▶ Data for this exercise
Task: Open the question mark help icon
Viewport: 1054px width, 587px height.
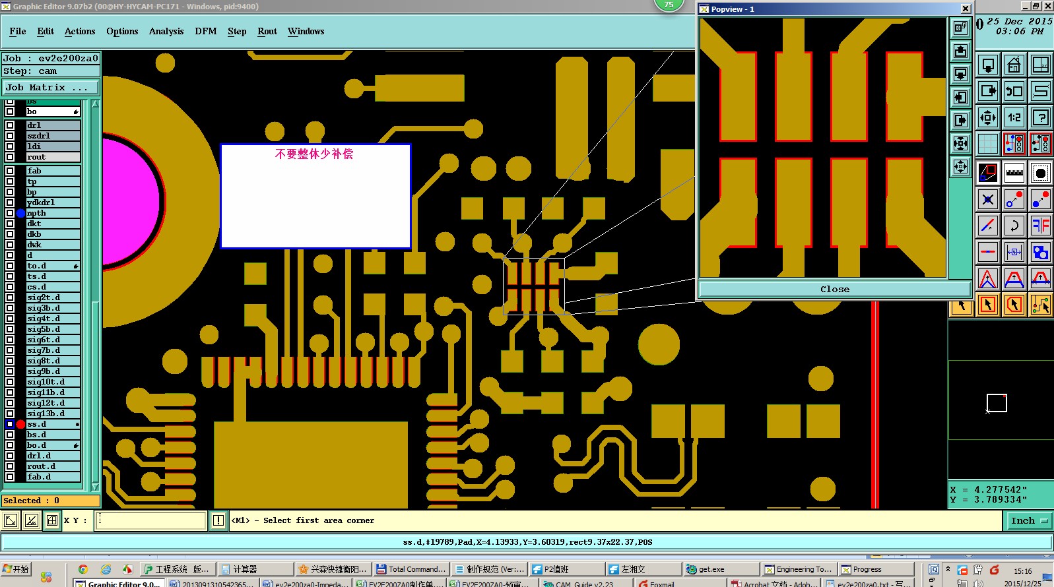Action: point(1040,117)
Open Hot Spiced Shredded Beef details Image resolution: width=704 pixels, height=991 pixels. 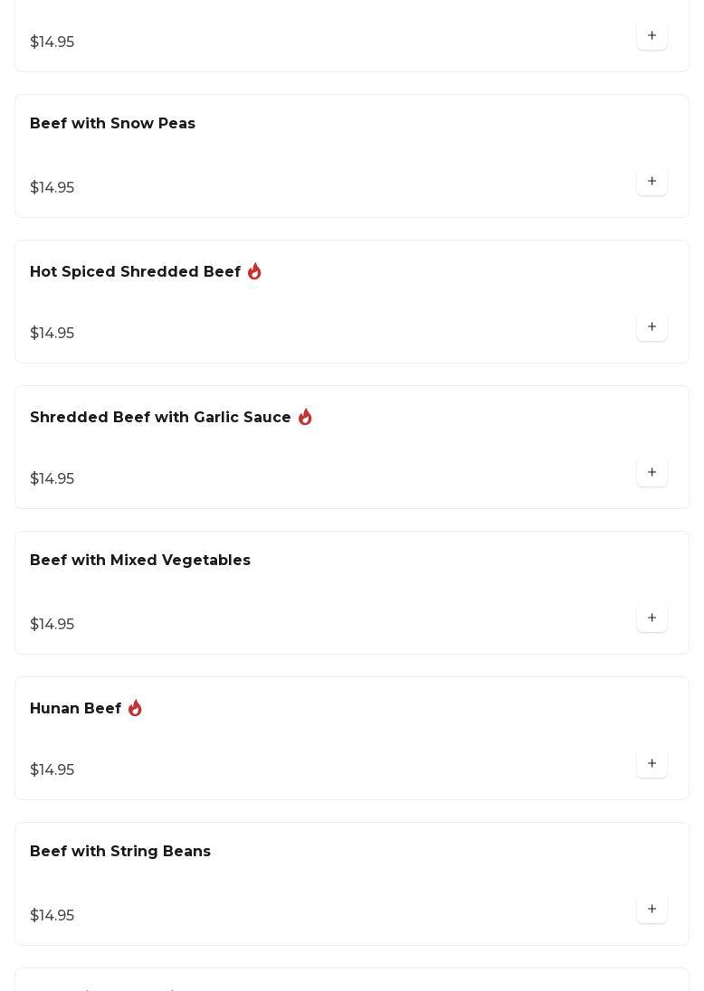point(135,272)
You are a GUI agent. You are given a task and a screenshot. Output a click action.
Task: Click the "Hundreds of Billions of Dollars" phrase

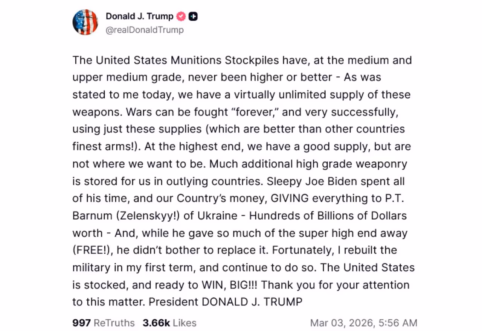tap(328, 216)
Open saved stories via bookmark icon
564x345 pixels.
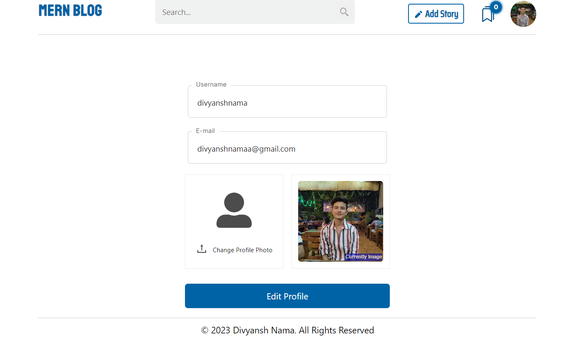pos(488,14)
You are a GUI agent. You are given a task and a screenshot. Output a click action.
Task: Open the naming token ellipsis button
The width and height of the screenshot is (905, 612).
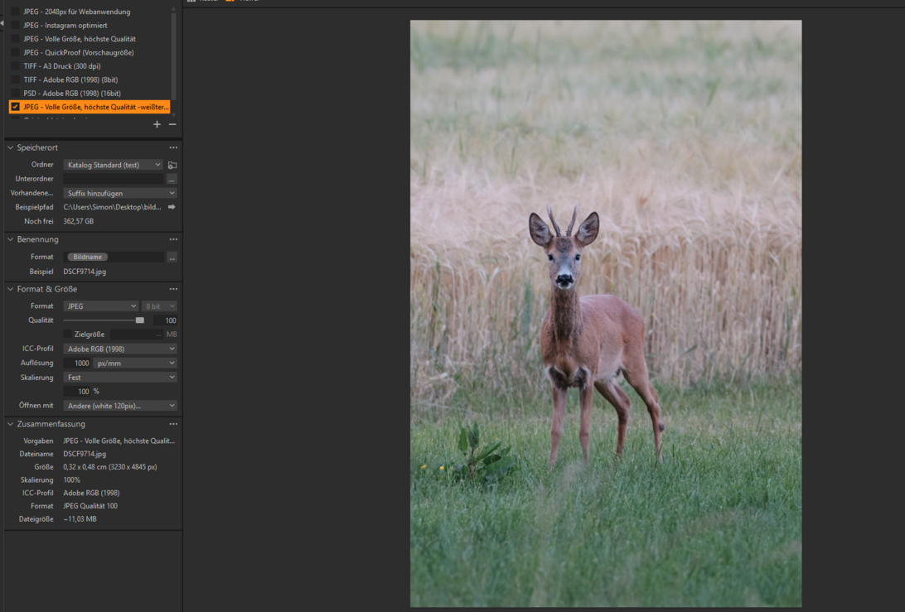[x=172, y=258]
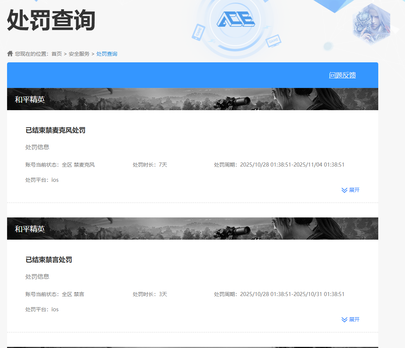Click the 已结束禁麦克风处罚 heading

pos(55,130)
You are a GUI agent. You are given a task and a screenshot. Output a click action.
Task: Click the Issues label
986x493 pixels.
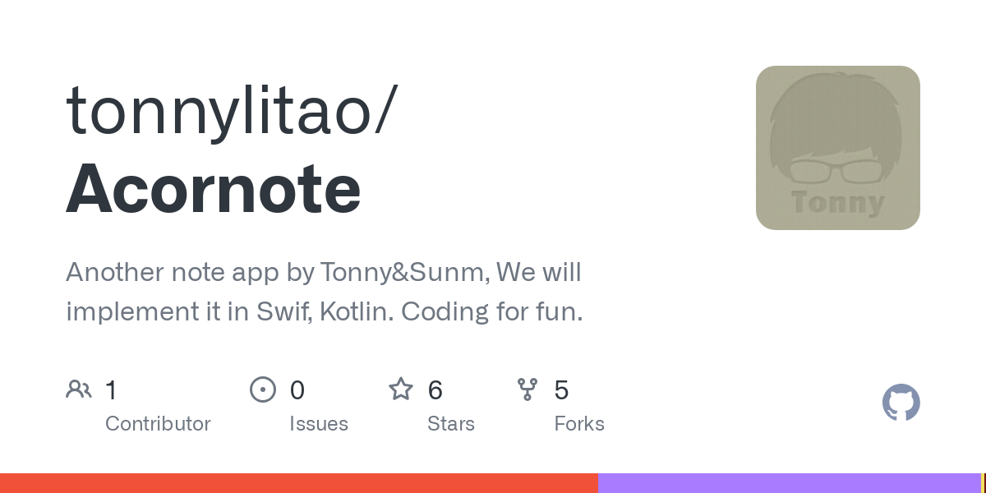pos(319,424)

▶ Task to carry out
Change "Issues label" to "Issues tab" in the part of the items that opens with the line containing "Open saved stories via bookmark icon" and closes with the last item, both ends included. Give only those lines, with everything else unchanged, and leave the pictures out.

▶ Solution to this problem
Open saved stories via bookmark icon
564x345 pixels.
pos(488,14)
You are a GUI agent. You are given a task and a screenshot. Output a click action.
Task: Open the naming token ellipsis button
The width and height of the screenshot is (905, 612).
[x=172, y=258]
Click the 已结束禁麦克风处罚 heading

pos(55,130)
You are a GUI agent. You are given a task and a screenshot. Output a click action.
Task: Click the Issues tab
986x493 pixels.
pos(319,424)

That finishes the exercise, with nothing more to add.